• Set exercise 1:
List every use that the article on haunted-place photographs says The Myrtles house is preserved as.
• Set exercise 2:
Answer these questions using the article on haunted-place photographs below:
(a) How many friends took the group selfie outside The Myrtles?
(b) In what year did the writer publish a photograph that appears to show someone sitting on the staircase?
(c) What term does the writer use to explain the face in the Hotel Redland selfie?

• Article:
· · ·

In the past few weeks, several people visiting haunted places here in the South have been photobombed in a spectral fashion. Visitors to St. Francisville, Louisiana’s The Myrtles Plantation and Homestead, Florida’s Hotel Redland have captured images of someone in their photographs, someone who wasn’t physically present when the photos were taken.
Six friends visiting The Myrtles decided to take a group selfie just outside of the house. Upon closer inspection, the photographer noticed the face of a seventh woman peering from behind a window pane behind the group. While all the women in the group are smiling, the women in the window pane appears to be scowling. Photographs of the this nature are easy to fake, so I cannot say this photograph is authentic. Surely, this is not the first photograph taken at The Myrtles to possibly show something spectral. In 2015, I published a photograph taken by an acquaintance that appears to show someone sitting on the staircase.

Perhaps the most famous haunted places in the country, The Myrtles (7747 US-61, St. Francisville, Louisiana) is a late 18th-century plantation with a tragic history. Of course, much of that tragic history has literally come back to haunt the home. The house is preserved as a museum, bed & breakfast, and haunted attraction. In my opinion, at least some of that tragic history has been created to make the haunting more interesting. I looked into these stories in a blog entry several years ago.
It’s interesting that the other selfie that has been published in the news is from a place that also has a doubtful history. The history of the Hotel Redland (5 South Flagler Avenue, Homestead, Florida) is not as long or as varied as The Myrtles, though it has also left spectral impressions. Those spectral impressions led a friend of a hotel staff member to investigate the hotel recently. During the investigation, the visitor snapped a selfie standing in the lobby. In the selfie, a face appears which the British tabloid, the Daily Mirror, described as resembling the horror movie villain, Michael Myers, from John Carpernter’s movie franchise, Halloween.
My opinion on the photograph is that this is a case of pareidolia, when the brain tries to make sense of something chaotic by finding patterns in it. In this case, light reflected in the window pane creates a “face,” within the reflection.

· · ·

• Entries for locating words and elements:

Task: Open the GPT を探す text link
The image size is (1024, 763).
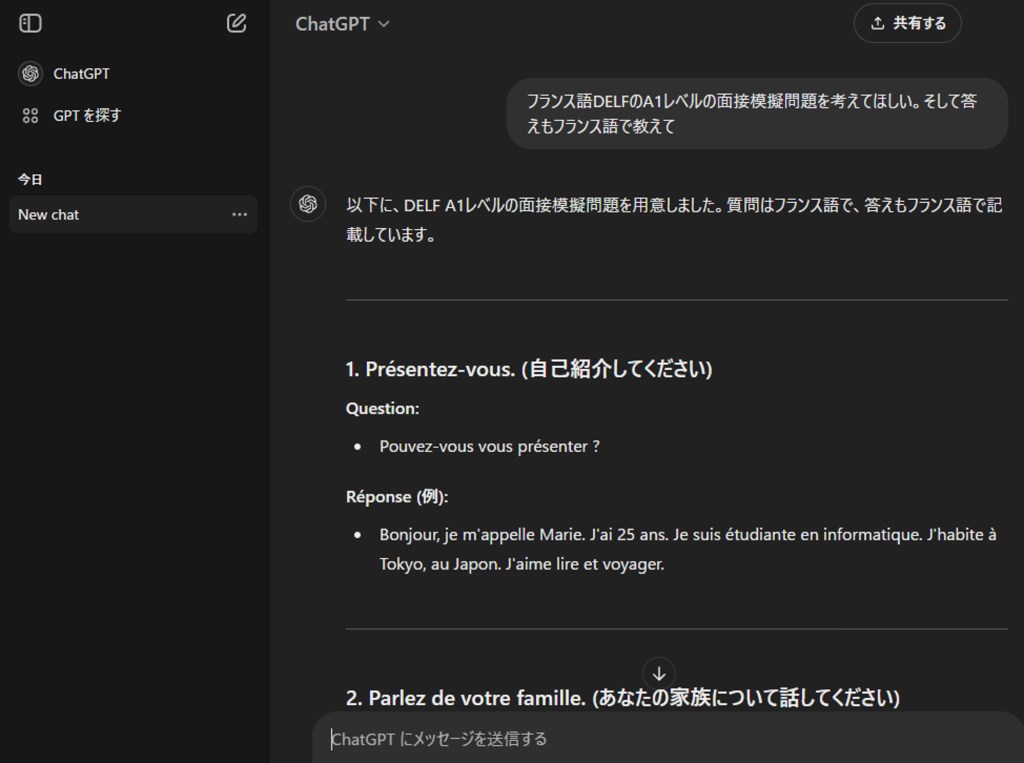Action: (88, 116)
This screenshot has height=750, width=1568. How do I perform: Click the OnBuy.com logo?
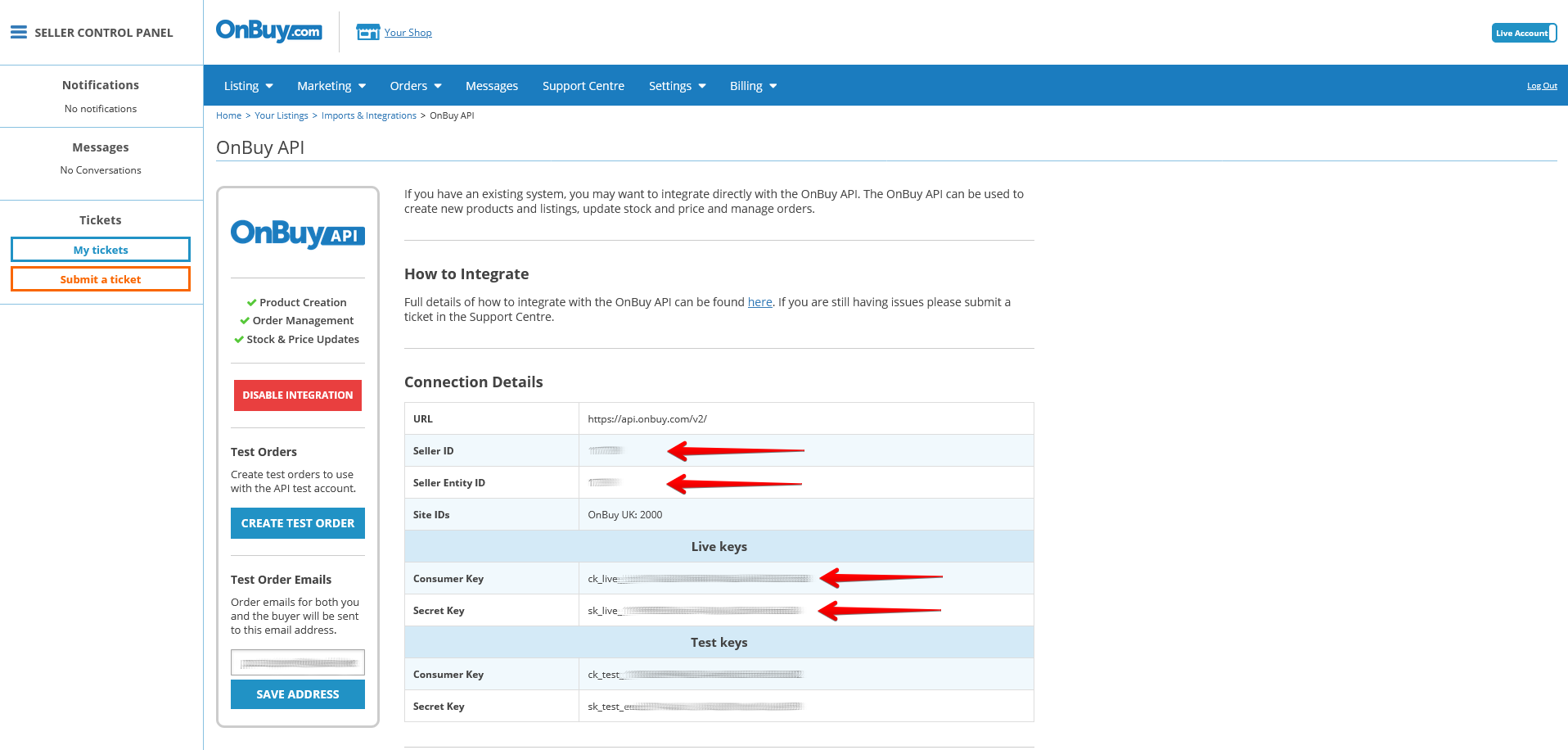coord(268,31)
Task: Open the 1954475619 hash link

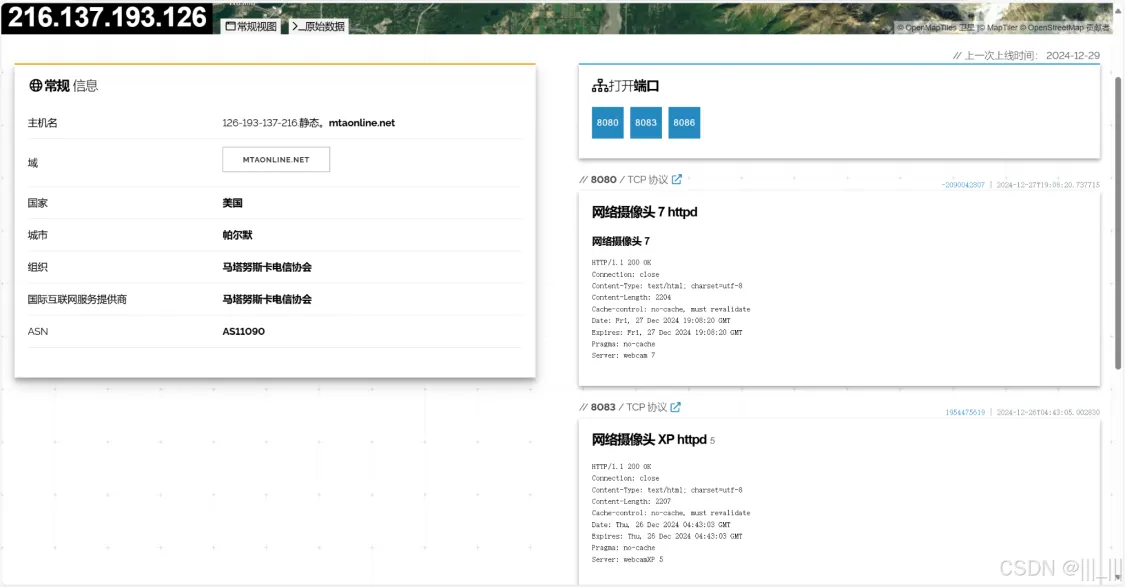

· · ·

• Final answer 1:
A museum, a bed & breakfast, and a haunted attraction

• Final answer 2:
(a) Six
(b) 2015
(c) Pareidolia